Şimdi bu olanlar gelişmiş bir ülkede yaşansa bu imzayı atanlar sokağa çıkamazdı. Bu imza ile mağdur edilen memur ve emekliler kaderine boyun bükmez, sendika olmanın asgari koşullarını dahi taşımayan, kamu emekçilerinin temel sorunlarına çözüm üretmekten uzak, siyasi iktidarın kumanda ettiği Sendikaları ve Konfederasyonu sorgulardı.

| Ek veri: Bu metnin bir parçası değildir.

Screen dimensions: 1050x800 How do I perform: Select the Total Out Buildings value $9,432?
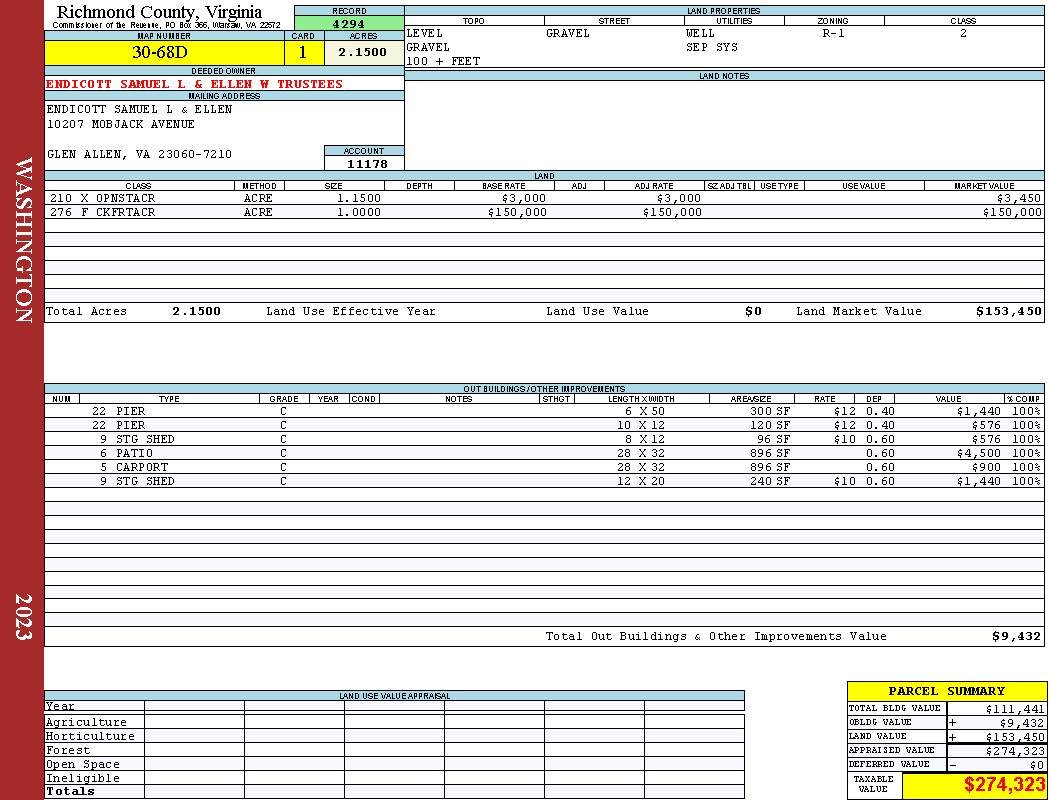pos(1017,637)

Yaptırım gücü olmayan ve sonuçta hükümet ne derse onun olacağı baştan belli toplantılara Memur veya temsilcilerinin katılmaları anlamsızdır. Toplu sözleşme masaldır ve iflas etmiştir. Yıllardır süren bu oyuna alet olmadan derhal masadan çekilmelidir. Ülkenin kamu emekçilerinin ve emeklilerinin grev hakkının yasal güvence altına alındığı, sendikal hak ve özgürlüklerin önünü açan, konfederasyon ve sendikaların demokratik bir şekilde temsiline imkan tanıyan evrensel gerçek toplu sözleşme sistemini içeren adaletli bir “Kamu Sendikaları ve Kamu Toplu Sözleşme Yasası” hazırlanıncaya kadar, aynı masaya oturulmamalı ve eylem birliği yapılmalıdır.